Вербные катания на Красной площади — всем праздникам праздник. Начинал их сам генерал-губернатор князь Владимир Андреевич Долгорукий, верхом на красавце коне, со свитой. Картинка! А потом купцы выкатывали на тысячных рысаках. Отцы семейств. Обязательно с невестами-дочками. Уж такие цветы: одно облако розовое, а другое — голубое, от одного в жар кинет, а от другого ноги так и пристынут к мостовой.
— Долгорукому-то, говорят, по шапке за долголетнее воровство дали, — сказал Сазоновне Петр Анисимыч.
— Какому такому?
— Генерал-губернатору. Теперь, говорят, брат царя Москвой править будет, — ехидно засмеялся. — Великий князь Сергей. — И Танюше показал: — В палатках-то этих на вербное воскресенье чего-чего только нет. Французы — вафлями торгуют, греки — золотыми рыбками.

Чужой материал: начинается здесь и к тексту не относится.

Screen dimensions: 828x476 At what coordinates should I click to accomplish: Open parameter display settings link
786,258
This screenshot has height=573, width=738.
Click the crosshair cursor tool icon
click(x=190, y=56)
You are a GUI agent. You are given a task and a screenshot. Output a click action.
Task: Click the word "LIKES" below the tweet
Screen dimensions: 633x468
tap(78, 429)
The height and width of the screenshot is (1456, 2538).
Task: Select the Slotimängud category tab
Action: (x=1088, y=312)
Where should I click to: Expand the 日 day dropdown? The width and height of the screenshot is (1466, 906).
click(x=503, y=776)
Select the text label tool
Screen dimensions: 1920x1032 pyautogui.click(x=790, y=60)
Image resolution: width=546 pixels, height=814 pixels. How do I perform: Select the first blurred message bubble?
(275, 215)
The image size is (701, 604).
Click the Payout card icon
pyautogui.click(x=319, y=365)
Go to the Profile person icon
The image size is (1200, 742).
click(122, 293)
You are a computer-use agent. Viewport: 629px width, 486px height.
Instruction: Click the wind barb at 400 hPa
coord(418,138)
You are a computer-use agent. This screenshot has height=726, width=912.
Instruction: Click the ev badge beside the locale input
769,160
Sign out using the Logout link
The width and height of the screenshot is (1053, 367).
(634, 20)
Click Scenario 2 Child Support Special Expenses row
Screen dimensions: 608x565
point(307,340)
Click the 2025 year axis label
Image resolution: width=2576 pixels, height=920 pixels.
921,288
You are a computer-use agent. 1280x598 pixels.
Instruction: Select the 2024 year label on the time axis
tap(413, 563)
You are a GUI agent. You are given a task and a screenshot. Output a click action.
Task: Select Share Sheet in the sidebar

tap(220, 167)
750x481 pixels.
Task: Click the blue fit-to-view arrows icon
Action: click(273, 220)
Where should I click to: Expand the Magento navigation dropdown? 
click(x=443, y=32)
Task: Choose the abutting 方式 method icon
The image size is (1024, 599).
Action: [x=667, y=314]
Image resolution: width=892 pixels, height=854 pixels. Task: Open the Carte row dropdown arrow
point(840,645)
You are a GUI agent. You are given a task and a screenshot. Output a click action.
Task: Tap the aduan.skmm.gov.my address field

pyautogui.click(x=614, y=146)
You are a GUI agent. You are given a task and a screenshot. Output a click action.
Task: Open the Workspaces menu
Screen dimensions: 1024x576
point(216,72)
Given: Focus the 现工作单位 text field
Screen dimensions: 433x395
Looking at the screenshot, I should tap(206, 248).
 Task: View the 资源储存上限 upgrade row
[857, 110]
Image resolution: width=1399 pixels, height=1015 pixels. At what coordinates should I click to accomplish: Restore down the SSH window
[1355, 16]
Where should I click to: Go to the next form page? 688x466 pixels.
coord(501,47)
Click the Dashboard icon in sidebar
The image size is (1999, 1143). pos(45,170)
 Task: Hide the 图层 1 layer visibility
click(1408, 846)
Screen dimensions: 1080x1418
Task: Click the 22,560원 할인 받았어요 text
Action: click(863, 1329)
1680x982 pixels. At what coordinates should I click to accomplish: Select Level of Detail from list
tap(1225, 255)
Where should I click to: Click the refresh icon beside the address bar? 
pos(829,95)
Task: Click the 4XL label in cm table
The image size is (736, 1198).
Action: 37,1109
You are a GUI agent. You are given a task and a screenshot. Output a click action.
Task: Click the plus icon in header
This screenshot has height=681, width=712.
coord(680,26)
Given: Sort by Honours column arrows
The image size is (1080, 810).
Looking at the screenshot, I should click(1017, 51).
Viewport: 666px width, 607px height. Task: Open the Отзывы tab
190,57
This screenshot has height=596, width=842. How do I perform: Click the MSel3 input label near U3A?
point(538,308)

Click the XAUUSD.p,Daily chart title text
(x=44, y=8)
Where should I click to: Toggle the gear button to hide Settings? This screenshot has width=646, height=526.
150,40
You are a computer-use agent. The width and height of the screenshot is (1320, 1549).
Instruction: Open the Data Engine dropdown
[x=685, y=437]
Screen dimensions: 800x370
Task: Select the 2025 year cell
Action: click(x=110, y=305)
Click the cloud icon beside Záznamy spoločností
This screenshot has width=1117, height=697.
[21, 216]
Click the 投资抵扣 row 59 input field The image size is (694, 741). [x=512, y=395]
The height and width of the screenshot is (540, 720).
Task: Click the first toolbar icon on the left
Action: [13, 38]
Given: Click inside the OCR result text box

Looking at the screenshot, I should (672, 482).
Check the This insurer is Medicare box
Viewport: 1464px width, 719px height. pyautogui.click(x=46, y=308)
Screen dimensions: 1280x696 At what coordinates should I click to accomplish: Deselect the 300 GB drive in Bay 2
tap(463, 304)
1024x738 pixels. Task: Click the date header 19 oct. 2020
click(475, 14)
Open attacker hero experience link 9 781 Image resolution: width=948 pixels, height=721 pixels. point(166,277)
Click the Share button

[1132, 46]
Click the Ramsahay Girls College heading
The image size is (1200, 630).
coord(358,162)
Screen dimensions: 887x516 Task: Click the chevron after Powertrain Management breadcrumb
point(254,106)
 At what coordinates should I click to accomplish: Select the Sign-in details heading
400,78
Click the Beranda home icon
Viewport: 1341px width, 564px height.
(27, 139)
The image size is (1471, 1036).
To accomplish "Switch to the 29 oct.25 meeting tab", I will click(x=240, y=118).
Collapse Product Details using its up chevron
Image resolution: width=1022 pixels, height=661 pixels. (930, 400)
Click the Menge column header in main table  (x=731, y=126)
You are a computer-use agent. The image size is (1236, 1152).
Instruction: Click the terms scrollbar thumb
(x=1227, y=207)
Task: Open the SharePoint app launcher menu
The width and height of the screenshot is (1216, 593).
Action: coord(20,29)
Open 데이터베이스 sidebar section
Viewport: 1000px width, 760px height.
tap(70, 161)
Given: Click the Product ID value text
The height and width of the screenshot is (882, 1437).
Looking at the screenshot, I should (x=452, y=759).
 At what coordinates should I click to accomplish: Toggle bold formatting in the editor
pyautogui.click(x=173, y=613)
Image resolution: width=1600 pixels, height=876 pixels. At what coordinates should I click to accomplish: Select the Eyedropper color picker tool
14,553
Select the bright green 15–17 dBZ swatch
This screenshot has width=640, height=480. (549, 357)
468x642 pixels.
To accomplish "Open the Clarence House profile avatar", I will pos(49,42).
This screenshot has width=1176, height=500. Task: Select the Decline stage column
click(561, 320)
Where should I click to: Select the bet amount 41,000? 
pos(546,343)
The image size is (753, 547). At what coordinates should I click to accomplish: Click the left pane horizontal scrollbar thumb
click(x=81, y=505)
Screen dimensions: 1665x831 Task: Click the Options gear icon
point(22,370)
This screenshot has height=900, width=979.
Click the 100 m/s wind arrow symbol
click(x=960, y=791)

— Дядя Петя, гляди, шарики! — ахнула Танюша…
И точно, над площадью летели связки разноцветных шаров.
— Стало быть, карюаны держи, — засмеялся Петр Анисимыч.
— Почему ж карманы-то?
— Жулики шары пускают. У них это первое дело. Зеваки рты разинут, а жулики — карманы чистить.
В толпе шныряли мальчишки, надувая тещины языки, привешивая к спинам прохожих бумажные фигурки обезьянок, пауков, клопиков.
И Петр Анисимыч вдруг поймал себя на том, что он вглядывается в мальчишек: не мог он Анисима забыть.
Свистели и пищали на сто ладов дуделки, свистульки. А тут вдруг явился среди толпы «Михаил Архангел». За плечами — черные огромные крылья, в белой рубахе, босиком, с медной полковой трубой в руках.
Полез было на Лобное место, да прибежали жандармы, крылья у «Архангела» выдернули, трубой по голове угостили. Кто чего говорит. Одни — святой, другие — жулик. Одни — тронутый, мол, другие — смутьян, анархист.
А толпа растет, гудит, время близится к двенадцати.
— Пошли потеху поглядим! — потащил Петр Анисимыч своих женщин к колокольне Ивана Великого.
Возле колокольни купцы оспаривали друг у друга первый удар в колокол. У купца спор один — деньги на бочку. Купчишки, правда, толкались не из китов — мелкота: окунишки, щучки, судачки. Оттого и ставки десяти рублей не превышали. Явился известный московский торговец мясом. Предложил звонарям двадцать пять целковых. Тотчас меховщик поманил тридцаточкой. Крещеный еврей, ювелир, не пожадничал и, перекрывая разом все ставки, вынул сотенную.
Московские купцы занервничали, и мясник к двадцати пяти тотчас прибавил еще сто рублей. Зрители вздохнули, но тут, за десять минут до первого удара, прибыл Тимофей Саввич Морозов. Седой, благообразный, строгий. Работников с ним человек пять.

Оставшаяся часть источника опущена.